NYC's Roosevelt Island AVAC Waste Collection System Gets Upgrade After 40-plus Years

Envac Iberia has been awarded a $1.7 million contract to improve operations and reduce energy consumption, among other enhancements.

Waste360 Staff, Staff

May 13, 2019

2 Min Read
NYC's Roosevelt Island AVAC Waste Collection System Gets Upgrade After 40-plus Years

The automated, pneumatic waste collection system (AVAC) collecting trash on Roosevelt Island in New York City for more than 40 years will soon receive a major upgrade. Roosevelt Islanders’ trash will continue to be automatically collected via a 20-inch tube, eliminating daily garbage collection trucks.

Envac Iberia has been awarded a $1.7 million contract by the Roosevelt Island Operating Corp. of the state of New York (RIOC). It will improve operations, reduce energy consumption, release more than half the space presently reserved for AVAC operations and provide at least 30 more years of automated waste collection to the island’s growing residential population.

AVAC has been operated by the City of New York Department of Sanitation (DSNY) for 40-plus years, relying on virtually the original equipment. The upgrade will bring four decades of innovation to the island’s system, including remote monitoring and operations and smaller, more energy-efficient equipment. The upgrade investment is expected to be paid back in four years, in operational savings alone. Reuse of the significant amount of space released to be used for more profitable purposes is under study by RIOC.

Roosevelt Island’s 14,000-plus residents will continue to receive vacuum waste collection services throughout the six-month upgrade. Built in redundancy allows the system to operate, despite sections being replaced and repaired. Not only has AVAC been serving the Roosevelt Island community for more than 40 years, but it continued to operate during Hurricane Sandy. The island was the only NYC sanitation district with uninterrupted waste collection when New York garbage was left uncollected on city sidewalks for up to three weeks during the blizzards of winter 2010-11, when garbage trucks were redeployed to plow snow.

Envac (previously called Central Sug), headquartered in Sweden, invented automated, pneumatic waste collection more than 60 years ago. It now has more than 800 installations worldwide, which include residential communities, mixed-use development, airports, offices, retail, hospitals and campuses. Specialized systems service kitchens and public open spaces collecting litter with self-emptying litterbins.

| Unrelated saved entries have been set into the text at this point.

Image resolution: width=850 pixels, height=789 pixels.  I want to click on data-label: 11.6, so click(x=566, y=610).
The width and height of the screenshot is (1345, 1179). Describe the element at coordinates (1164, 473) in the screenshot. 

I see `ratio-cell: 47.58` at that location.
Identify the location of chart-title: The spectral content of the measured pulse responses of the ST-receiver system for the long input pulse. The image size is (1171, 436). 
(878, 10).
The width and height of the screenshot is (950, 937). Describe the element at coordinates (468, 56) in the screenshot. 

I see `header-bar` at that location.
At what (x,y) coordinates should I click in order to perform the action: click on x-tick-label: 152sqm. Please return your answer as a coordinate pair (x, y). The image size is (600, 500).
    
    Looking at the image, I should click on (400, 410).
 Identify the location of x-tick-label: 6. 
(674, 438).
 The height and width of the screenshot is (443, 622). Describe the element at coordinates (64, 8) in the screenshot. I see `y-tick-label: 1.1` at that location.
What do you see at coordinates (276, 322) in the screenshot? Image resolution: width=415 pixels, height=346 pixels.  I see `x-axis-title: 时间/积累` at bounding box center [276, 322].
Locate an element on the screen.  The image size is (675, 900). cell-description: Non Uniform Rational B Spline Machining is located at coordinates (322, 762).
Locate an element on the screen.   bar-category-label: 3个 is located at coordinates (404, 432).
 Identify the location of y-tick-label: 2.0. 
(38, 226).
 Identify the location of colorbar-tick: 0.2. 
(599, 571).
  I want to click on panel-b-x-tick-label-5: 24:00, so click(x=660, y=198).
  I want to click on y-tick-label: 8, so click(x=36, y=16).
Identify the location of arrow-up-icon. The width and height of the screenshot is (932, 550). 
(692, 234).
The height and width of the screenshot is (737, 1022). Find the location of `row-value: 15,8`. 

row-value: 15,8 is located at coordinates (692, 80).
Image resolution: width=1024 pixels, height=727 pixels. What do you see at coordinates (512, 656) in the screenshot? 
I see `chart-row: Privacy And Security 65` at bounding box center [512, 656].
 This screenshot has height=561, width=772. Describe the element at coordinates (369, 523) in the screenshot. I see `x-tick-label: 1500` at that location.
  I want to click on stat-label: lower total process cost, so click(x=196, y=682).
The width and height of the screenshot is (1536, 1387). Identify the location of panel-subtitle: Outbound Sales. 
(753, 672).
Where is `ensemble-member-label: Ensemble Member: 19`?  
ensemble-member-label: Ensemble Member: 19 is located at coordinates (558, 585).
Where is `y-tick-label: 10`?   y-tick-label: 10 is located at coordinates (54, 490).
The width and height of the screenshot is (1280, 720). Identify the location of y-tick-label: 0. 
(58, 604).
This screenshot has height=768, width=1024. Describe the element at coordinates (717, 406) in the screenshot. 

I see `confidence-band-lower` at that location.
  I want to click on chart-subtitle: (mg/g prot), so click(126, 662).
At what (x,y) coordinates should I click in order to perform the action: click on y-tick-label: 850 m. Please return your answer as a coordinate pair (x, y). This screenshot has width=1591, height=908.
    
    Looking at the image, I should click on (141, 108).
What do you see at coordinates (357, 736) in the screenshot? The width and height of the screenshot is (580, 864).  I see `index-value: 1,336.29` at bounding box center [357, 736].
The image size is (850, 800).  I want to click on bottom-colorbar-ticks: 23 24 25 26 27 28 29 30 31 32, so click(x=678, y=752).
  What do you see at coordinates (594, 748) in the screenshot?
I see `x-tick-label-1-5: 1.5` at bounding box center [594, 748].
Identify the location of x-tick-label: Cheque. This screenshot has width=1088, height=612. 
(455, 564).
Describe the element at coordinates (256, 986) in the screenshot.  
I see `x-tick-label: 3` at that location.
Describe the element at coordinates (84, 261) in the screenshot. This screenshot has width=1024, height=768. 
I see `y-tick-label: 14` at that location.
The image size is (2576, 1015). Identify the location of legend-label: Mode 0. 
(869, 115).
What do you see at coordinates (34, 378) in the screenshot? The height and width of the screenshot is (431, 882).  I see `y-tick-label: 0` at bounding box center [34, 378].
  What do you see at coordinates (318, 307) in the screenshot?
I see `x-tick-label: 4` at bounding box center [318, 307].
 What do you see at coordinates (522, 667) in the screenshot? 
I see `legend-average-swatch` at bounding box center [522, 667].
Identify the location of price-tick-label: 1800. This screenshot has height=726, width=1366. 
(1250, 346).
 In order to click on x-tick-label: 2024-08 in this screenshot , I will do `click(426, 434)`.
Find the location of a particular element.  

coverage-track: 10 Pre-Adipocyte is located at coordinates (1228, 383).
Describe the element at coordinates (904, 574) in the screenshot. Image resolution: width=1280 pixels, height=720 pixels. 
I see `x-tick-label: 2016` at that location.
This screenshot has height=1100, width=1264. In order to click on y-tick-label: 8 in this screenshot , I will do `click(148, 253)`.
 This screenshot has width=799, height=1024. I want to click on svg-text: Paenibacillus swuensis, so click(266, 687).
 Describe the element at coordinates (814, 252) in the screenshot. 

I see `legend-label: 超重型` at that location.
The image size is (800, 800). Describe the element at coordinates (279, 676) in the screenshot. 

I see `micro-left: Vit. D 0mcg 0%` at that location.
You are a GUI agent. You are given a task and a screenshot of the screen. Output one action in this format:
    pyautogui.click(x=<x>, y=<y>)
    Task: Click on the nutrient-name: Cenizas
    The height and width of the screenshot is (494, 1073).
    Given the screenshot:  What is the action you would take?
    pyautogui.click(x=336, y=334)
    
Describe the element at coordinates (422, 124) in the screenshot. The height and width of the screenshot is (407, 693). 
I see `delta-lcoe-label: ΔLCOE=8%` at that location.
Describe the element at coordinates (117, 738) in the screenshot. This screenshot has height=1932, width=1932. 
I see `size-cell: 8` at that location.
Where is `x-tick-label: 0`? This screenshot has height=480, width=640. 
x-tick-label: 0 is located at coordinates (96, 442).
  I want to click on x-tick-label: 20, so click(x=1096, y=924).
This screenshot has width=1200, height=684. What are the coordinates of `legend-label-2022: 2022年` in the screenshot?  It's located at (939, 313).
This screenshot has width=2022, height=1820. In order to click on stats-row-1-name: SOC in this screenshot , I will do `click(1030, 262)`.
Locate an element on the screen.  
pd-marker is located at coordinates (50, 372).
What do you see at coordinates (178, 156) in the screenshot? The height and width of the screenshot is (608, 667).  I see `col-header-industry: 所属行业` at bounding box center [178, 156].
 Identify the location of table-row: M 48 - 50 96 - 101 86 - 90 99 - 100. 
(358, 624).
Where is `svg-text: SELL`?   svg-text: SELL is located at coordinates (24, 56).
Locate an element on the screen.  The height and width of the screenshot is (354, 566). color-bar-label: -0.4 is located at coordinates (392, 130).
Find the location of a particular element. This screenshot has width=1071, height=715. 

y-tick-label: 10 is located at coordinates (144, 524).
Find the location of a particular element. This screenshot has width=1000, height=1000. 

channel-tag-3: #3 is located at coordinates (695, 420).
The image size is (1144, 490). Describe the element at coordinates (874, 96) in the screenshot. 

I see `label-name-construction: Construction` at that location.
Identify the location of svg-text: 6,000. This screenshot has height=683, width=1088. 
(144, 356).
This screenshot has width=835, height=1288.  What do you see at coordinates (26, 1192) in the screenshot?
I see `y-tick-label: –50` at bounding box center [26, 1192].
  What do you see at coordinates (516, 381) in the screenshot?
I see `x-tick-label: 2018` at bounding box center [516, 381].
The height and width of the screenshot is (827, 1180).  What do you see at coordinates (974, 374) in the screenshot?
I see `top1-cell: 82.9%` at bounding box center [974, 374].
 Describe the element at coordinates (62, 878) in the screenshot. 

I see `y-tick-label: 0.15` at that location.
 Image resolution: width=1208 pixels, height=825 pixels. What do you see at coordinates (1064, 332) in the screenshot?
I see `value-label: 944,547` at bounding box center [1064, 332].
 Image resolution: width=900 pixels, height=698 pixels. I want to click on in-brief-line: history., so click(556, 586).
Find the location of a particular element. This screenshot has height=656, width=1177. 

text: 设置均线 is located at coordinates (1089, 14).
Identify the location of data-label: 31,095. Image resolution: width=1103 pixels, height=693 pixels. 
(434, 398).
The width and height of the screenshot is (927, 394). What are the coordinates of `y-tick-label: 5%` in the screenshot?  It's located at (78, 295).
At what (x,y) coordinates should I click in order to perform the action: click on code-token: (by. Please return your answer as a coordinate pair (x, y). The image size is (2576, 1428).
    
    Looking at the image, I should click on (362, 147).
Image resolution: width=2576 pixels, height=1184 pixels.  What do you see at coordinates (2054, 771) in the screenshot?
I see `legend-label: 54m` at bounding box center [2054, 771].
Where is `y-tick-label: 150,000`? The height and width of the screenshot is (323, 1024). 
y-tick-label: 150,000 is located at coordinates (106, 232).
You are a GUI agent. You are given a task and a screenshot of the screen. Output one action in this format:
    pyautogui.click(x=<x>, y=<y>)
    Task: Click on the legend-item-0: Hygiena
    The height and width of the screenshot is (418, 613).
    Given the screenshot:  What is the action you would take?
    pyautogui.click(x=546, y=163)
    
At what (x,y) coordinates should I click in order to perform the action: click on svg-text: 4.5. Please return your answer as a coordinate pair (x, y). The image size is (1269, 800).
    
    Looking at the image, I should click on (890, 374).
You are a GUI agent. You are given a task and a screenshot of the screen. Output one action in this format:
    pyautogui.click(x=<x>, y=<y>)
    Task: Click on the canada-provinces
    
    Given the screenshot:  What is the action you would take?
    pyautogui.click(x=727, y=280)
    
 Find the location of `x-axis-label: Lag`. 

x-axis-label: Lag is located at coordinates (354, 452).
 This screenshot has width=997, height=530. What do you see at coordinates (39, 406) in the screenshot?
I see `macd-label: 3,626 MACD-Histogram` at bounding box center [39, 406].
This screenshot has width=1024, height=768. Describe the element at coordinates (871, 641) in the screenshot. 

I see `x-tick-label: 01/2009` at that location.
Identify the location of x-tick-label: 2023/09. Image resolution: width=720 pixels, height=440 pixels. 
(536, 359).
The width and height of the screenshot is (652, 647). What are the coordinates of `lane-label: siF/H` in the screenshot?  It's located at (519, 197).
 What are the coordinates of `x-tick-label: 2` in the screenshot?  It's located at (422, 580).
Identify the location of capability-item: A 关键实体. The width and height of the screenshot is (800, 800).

Invited to the U.S. in the 1970s for major installations such as Roosevelt Island and Disney World in Orlando, Fla., it thereafter refocused its efforts on Europe, the Far East and the Middle East. Envac U.S. was formed in 2017, to focus on the U.S. market.

Forty years of innovation include capabilities such as recycling, remote operations (including from a cell phone), 24/7 availability, data collection, pay-as-you-throw and invoicing. The system is climate resilient, particularly to flooding, making it an ideal installation for flood-prone or waterfront areas. As a sealed system from moment of waste deposit to compaction and containerization (which can occur up to a mile from a waste inlet), there are no spills or odors, eliminating rodent and vermin problems. Daily trash collection trucks are eliminated as the waste and recyclables are collected via “vacuum” through a 20-inch tube. Independent studies have determined that an Envac system can eliminate up to 80 percent of truck miles traveled and resulting greenhouse gas emissions.